A block of data
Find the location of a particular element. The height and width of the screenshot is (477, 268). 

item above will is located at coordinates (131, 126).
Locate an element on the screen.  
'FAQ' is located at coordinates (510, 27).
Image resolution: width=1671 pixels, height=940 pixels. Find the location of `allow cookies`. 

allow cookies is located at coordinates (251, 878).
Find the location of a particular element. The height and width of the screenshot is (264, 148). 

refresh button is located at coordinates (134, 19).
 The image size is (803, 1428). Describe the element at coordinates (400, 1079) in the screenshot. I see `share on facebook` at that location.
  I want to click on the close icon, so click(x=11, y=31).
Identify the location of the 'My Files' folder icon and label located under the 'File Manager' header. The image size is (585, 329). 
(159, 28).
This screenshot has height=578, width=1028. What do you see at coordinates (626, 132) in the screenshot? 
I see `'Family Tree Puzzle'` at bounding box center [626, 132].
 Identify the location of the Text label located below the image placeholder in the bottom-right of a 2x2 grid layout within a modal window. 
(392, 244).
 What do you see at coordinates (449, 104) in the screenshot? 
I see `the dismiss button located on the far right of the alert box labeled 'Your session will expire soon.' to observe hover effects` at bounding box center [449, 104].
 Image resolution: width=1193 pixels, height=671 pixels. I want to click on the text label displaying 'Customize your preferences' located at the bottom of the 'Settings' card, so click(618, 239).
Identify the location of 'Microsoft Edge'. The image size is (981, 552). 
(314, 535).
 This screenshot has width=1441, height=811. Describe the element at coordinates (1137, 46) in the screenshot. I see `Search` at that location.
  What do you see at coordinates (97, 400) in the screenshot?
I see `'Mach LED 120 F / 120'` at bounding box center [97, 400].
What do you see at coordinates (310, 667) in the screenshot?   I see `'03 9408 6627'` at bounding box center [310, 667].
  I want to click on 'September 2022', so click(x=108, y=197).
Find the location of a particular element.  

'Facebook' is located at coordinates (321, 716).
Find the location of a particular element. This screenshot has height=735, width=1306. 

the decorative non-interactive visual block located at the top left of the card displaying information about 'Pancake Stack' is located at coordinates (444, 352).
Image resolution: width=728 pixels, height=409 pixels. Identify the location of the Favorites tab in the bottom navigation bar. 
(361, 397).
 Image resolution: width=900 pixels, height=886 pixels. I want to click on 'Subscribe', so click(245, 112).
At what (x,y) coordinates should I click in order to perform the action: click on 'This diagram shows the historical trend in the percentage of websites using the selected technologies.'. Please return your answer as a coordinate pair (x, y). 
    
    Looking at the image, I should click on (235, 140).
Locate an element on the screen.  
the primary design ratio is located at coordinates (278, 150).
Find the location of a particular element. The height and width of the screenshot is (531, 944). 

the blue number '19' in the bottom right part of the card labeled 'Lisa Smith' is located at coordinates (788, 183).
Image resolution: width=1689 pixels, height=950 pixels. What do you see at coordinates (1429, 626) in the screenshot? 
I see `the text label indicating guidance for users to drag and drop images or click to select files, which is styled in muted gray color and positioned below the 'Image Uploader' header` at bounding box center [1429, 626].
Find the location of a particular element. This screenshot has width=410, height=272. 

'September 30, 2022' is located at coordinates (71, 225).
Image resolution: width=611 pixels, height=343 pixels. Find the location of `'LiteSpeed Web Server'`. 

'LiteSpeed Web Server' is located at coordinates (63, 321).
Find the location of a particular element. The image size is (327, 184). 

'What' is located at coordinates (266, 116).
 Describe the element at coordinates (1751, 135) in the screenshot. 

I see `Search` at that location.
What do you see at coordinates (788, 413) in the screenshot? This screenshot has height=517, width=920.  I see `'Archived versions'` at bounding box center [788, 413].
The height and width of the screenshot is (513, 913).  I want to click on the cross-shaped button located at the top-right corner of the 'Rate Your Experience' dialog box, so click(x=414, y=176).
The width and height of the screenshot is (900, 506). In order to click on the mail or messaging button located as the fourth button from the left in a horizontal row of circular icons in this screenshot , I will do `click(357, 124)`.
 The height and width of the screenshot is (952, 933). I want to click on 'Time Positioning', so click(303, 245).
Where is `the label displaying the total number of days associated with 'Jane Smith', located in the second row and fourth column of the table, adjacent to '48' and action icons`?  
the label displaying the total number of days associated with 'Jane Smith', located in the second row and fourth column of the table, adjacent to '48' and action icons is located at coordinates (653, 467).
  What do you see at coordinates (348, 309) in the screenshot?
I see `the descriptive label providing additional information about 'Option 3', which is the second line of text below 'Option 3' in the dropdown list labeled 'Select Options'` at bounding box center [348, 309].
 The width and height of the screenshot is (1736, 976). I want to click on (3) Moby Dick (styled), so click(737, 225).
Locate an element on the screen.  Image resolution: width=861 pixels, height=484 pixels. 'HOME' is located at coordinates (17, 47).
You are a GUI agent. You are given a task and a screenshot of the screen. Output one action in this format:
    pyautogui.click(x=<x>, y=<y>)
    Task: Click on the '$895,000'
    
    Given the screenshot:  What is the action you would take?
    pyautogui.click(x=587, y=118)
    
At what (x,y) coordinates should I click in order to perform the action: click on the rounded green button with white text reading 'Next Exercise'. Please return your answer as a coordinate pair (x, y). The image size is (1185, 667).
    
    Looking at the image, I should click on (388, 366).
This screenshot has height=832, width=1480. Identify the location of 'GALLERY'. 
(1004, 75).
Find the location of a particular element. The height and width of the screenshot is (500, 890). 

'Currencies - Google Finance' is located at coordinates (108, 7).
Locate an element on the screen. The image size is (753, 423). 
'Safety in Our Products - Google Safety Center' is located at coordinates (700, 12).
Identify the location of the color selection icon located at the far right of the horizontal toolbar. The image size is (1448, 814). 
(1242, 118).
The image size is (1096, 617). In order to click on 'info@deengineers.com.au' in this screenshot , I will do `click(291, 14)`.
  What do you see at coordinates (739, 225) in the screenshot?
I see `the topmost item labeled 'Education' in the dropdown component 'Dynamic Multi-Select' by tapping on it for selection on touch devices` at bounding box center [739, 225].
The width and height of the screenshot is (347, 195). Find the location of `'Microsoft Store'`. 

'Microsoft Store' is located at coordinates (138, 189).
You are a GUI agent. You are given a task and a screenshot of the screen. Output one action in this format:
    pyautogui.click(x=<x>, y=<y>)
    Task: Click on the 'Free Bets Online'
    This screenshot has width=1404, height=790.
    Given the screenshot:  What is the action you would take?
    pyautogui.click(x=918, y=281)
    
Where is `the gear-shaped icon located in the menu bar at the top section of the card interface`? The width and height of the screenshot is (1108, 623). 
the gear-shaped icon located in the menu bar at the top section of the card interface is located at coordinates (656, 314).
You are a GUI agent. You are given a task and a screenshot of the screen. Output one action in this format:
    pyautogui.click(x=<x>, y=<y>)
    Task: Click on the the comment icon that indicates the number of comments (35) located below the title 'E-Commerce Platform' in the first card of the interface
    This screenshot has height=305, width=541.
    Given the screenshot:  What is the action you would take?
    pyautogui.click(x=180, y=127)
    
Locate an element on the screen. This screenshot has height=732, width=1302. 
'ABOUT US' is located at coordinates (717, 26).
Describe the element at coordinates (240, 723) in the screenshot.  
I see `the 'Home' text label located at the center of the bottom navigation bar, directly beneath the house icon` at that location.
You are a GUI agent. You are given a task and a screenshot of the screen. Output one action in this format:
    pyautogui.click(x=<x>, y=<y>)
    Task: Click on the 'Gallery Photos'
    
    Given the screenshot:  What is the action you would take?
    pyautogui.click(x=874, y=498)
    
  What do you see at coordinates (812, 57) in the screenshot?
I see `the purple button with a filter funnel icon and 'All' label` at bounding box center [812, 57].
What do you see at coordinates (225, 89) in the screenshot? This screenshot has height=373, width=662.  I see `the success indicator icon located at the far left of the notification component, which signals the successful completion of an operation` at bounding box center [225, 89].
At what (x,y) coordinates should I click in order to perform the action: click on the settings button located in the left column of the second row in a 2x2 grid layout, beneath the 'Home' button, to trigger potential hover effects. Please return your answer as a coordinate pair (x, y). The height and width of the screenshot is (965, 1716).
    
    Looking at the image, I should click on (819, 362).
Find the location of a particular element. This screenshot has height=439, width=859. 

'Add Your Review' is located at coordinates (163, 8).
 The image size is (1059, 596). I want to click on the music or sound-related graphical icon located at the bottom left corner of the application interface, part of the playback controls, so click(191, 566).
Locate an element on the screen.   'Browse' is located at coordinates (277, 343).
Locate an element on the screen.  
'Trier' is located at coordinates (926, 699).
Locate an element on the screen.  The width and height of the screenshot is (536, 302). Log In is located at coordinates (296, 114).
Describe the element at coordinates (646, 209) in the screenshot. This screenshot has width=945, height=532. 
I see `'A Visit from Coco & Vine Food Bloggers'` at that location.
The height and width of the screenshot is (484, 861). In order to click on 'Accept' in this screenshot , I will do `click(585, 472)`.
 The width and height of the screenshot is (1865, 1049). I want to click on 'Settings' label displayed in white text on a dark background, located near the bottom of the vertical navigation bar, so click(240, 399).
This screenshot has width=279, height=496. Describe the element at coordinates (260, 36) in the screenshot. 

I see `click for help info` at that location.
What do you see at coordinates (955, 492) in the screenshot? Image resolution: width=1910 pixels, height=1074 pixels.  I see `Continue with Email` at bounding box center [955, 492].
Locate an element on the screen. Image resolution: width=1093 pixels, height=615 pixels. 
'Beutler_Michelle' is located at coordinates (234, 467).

▸ **Short problem**
Recast the rows as a Markdown table with the columns Number and Line, omitting blank lines. Begin at the line containing "Describe the element at coordinates (240, 723)" and stop after the line containing "label located at".

▸ **Response**
| Number | Line |
|---|---|
| 1 | Describe the element at coordinates (240, 723) in the screenshot.   |
| 2 | I see `the 'Home' text label located at the center of the bottom navigation bar, directly beneath the house icon` at that location. |